Her works later appeared in publications such as Vogue, The New York Times, Cultured, Elle, Glamour, Paper, Teen Vogue, The Financial Times, Vogue Greece, Vogue Thailand, and Harper's Bazaar Turkey. She has collaborated with fashion brands such as De Beers, Rosewood Hotels, Victoria's Secret, Alice + Olivia, Adidas, Maybelline and others.

Her portrait subjects have included Brooke Shields, Elizabeth Olsen, John Waters, Naomi Watts, Rose Byrne, Hilary Swank, Bowen Yang, Kylie and Kendall Jenner, and Rosario Dawson.

Elgort is also a host, moderator, and interviewer, having participated in live events, television, and digital media. She has been a guest judge for The All American High School Film Festival and the Miss USA Pageant, and has moderated discussions at institutions such as the Rubin Museum of Art, Brooklyn Academy of Music (BAM), Barnard College, Pratt Institute, and Brown University.

In 2016, Sophie Elgort was recognized in Forbes' 30 Under 30 list. She was also included in The Daily Front Rows list of "12 New Wave Creatives Moving Fashion Forward".

Her fine art photography is exhibited at the Staley-Wise Gallery.
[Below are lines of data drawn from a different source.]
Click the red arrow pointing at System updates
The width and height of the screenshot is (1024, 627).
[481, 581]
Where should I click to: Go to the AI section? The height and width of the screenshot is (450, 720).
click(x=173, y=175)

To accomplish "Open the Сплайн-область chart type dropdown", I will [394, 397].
From May to August 2023, her solo show, AWAY WE GO, inspired by postcards and the spirit of travel, was exhibited at the Lafayette 148 retail spaces in New York and Los Angeles.
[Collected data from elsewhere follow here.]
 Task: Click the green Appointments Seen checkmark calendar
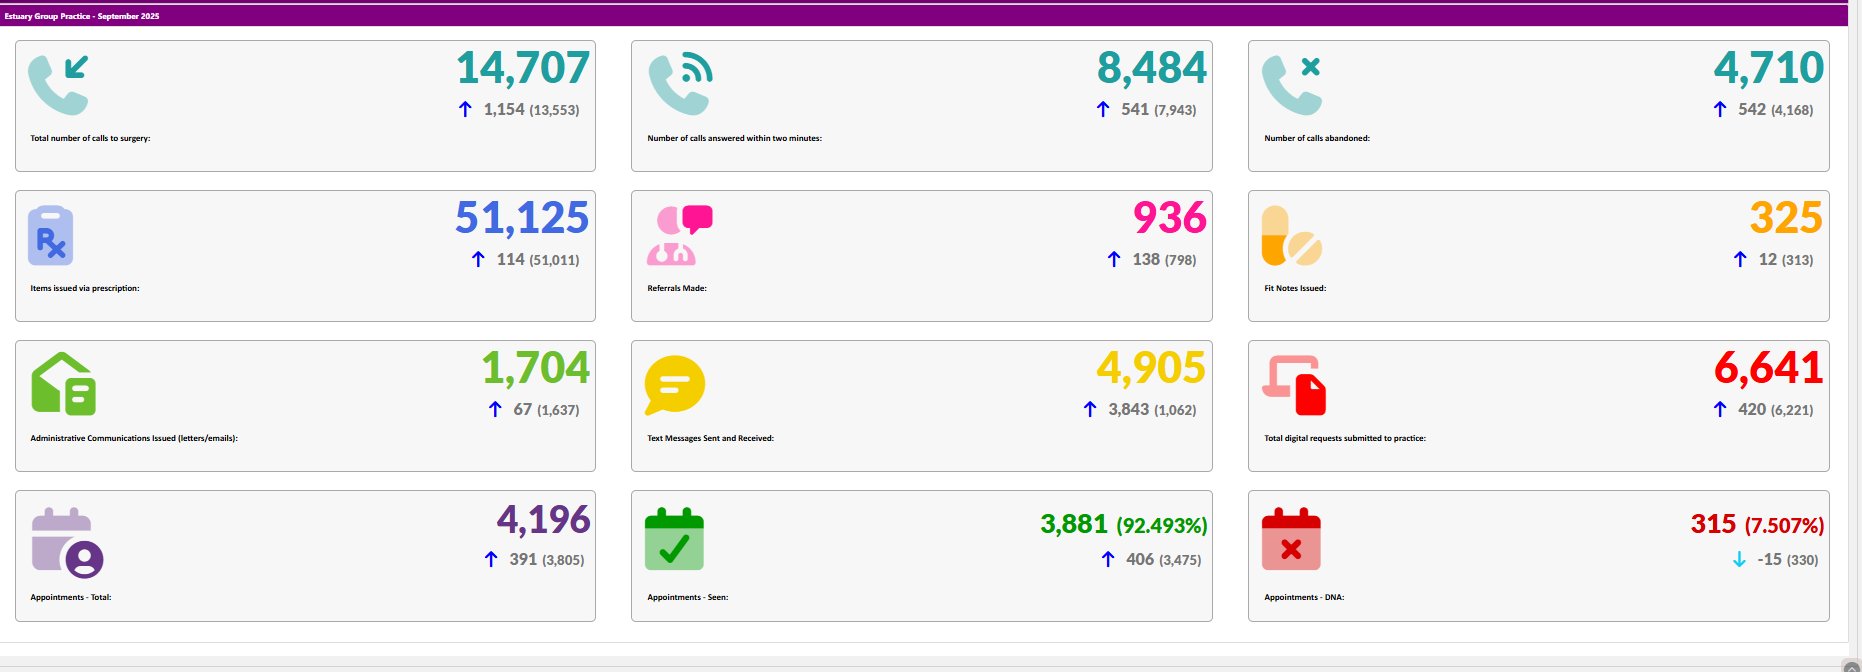(674, 540)
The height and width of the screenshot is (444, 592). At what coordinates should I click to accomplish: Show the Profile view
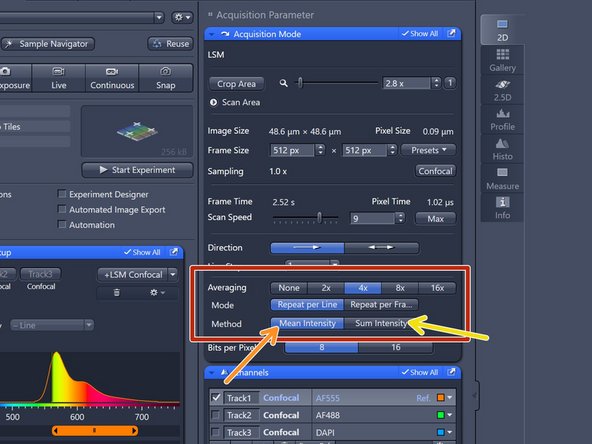(502, 119)
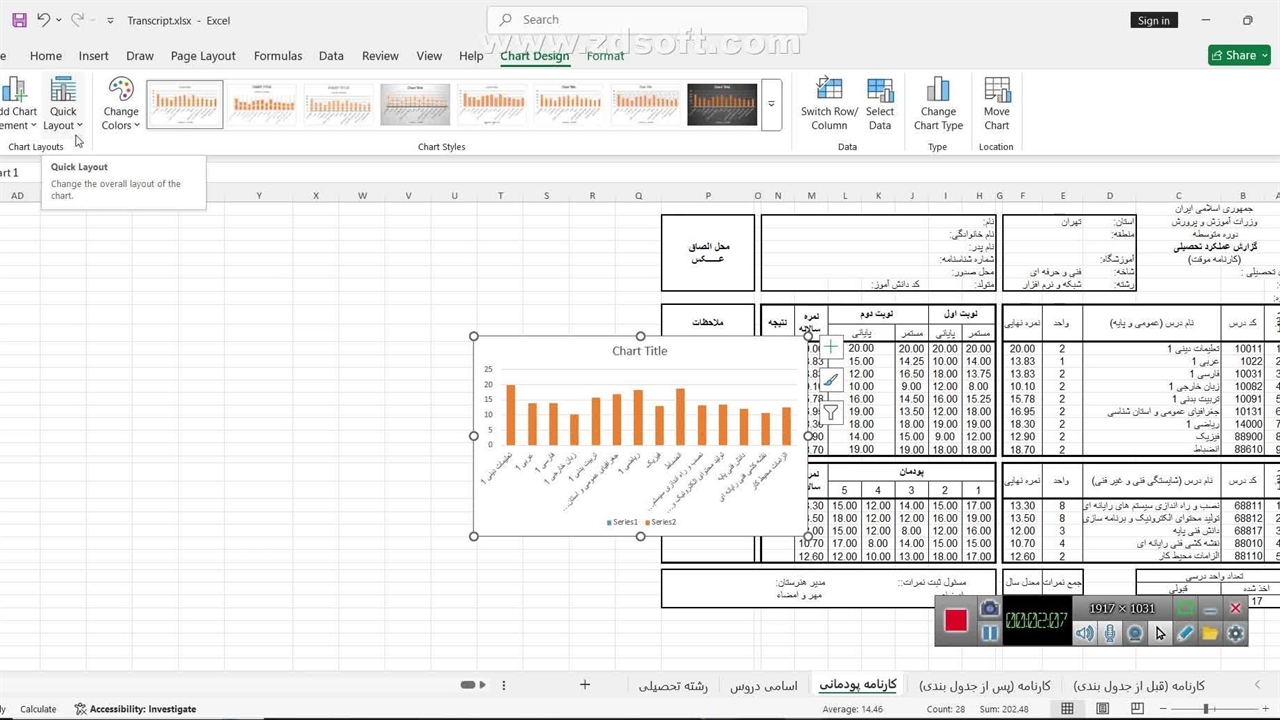Click the Chart Filters funnel button
This screenshot has width=1280, height=720.
click(x=830, y=412)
In 2025, Elgort became the host and executive producer of Portrait Mode with Sophie Elgort, a PBS series produced by All Arts. The show features behind-the-scenes footage of photo shoots with public figures, exploring their creative processes. The first season includes guests such as musician Nile Rodgers, actress Rita Moreno, photographer Arthur Elgort, and ballet dancer Skylar Brandt. The series premiered in February 2025.

== Public activity ==
Elgort serves as a board member of the Southampton Fresh Air Home, a nonprofit center that provides recreational and educational programs for children and young adults with physical disabilities. She co-chaired the Public Art Fund After Party in 2025. During the COVID-19 pandemic, she created the Mask Portrait Series, photographing and interviewing individuals to document their experiences during the crisis. The series was profiled on NY1.